━━━ EXCERTO DO ACÓRDÃO

Votação: | UNANIMIDADE |
Aditamento: |
1 |
Decisão Texto Integral: | Acordam, em conferência, os juízes que constituem a Secção de Contencioso Tributário do Tribunal Central Administrativo Sul:
I. RELATÓRIO
A Representante da Fazenda Pública, com os sinais nos autos, veio, em conformidade com o n.º 3, do artigo 282.º do Código de Procedimento e de Processo Tributário, interpor recurso da sentença do Tribunal Tributário de Lisboa, a qual julgou procedente a impugnação deduzida por M….., LDA., contra as liquidações adicionais de IVA do ano de 2003, com os números ….., ….., ….., ….., …..e as liquidações de juros compensatórios relativos a IVA de 2003, com os números ….., ….., ….., ….., ….., ….., ….., com fundamento na falta de fundamentação, tendo o processo o valor de € 27.832,77. Mais anulou, aquela sentença, os actos impugnados de liquidação de IVA e de juros compensatórios e determinou as custas pela Fazenda Pública (cfr n.ºs 1 e 2, do art. 527.º do CPC, aplicável ex vi alínea e), do art. 2.º, do CPPT).
A Recorrente termina as alegações de recurso formulando as conclusões seguintes: “ A. A questão a decidir é, conforme estipula a sentença recorrida, a de saber se as liquidações impugnadas, referentes a IVA de 2003 e de juros compensatórios relativos ao mesmo imposto, padecem do alegado vício de falta de fundamentação.
B. A Meritíssima Juiz do Tribunal a quo decidiu pela anulação das liquidações impugnadas atenta a falta de fundamentação das mesmas.
C. A Meritíssima Juiz limitou-se a “decompor” o conteúdo das Modelo 344 desvalorizado a restante prova documental presente nos autos, que se apresenta como extremamente relevante para a boa, digamos justa, decisão da causa.

━━━━━━
━━━ DADOS REGISTADOS

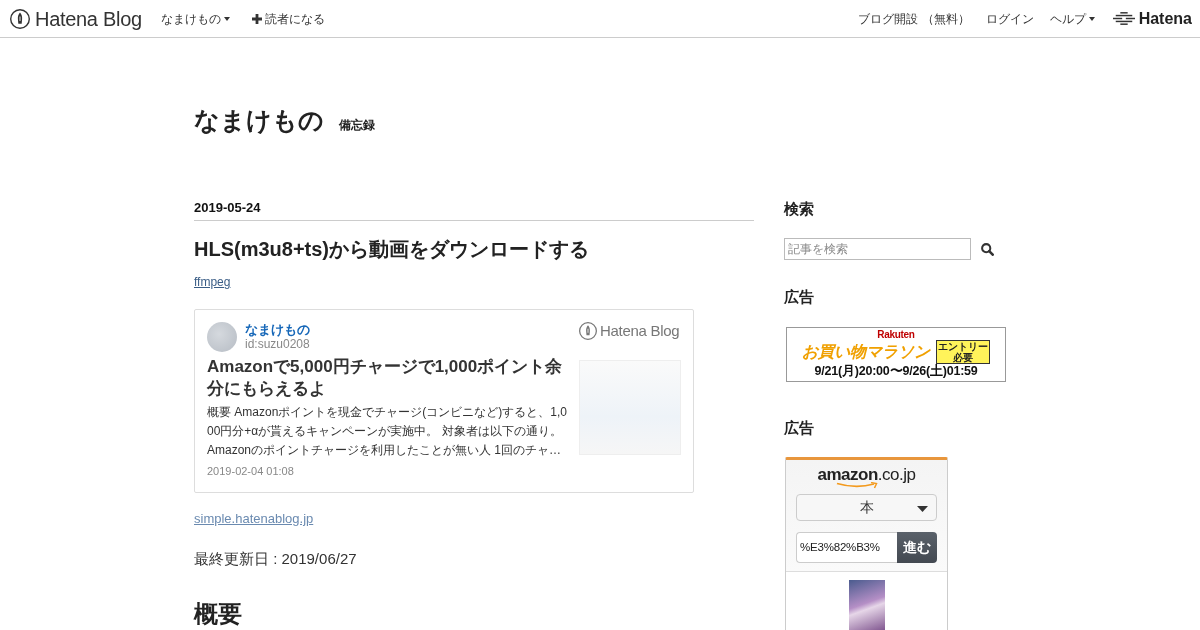 This screenshot has height=630, width=1200. What do you see at coordinates (212, 282) in the screenshot?
I see `category-link: ffmpeg` at bounding box center [212, 282].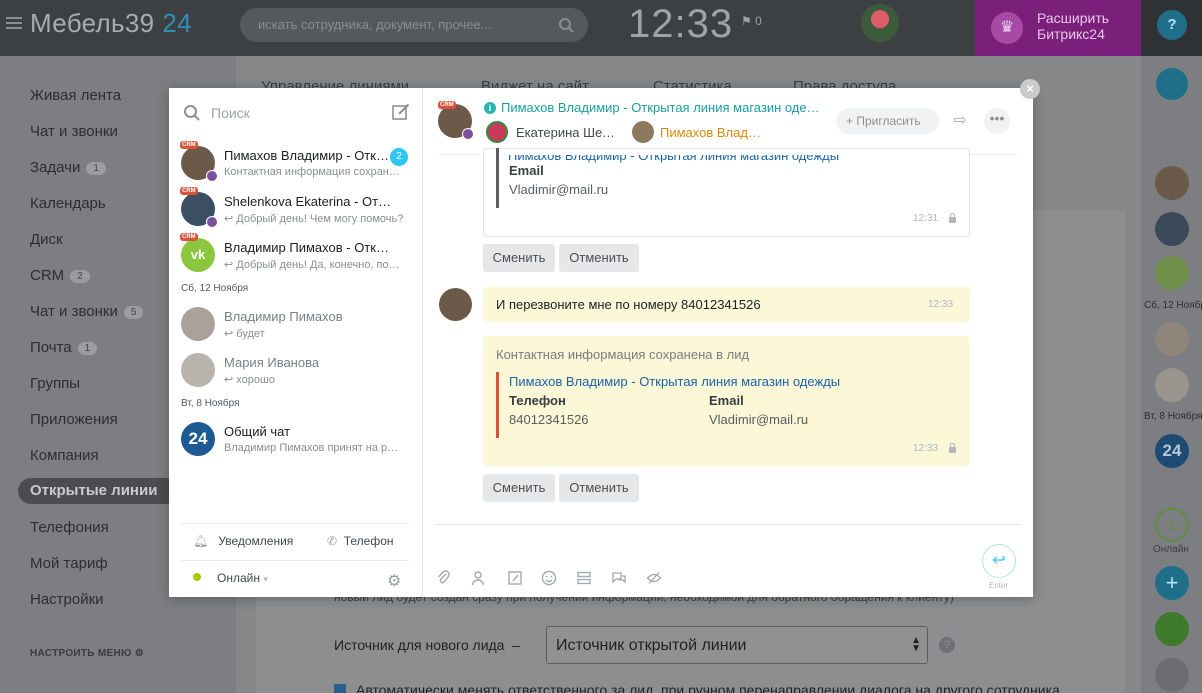 This screenshot has height=693, width=1202. What do you see at coordinates (14, 22) in the screenshot?
I see `menu-burger-icon` at bounding box center [14, 22].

━━━━━━

** O QUE FAZER **
Repita, sem qualquer alteração, o trecho do acórdão que começa em "A Recorrente termina" e segue até "falta de fundamentação.", inclusive. Os dados constituem material independente do acórdão.

** RESPOSTA **
A Recorrente termina as alegações de recurso formulando as conclusões seguintes: “ A. A questão a decidir é, conforme estipula a sentença recorrida, a de saber se as liquidações impugnadas, referentes a IVA de 2003 e de juros compensatórios relativos ao mesmo imposto, padecem do alegado vício de falta de fundamentação.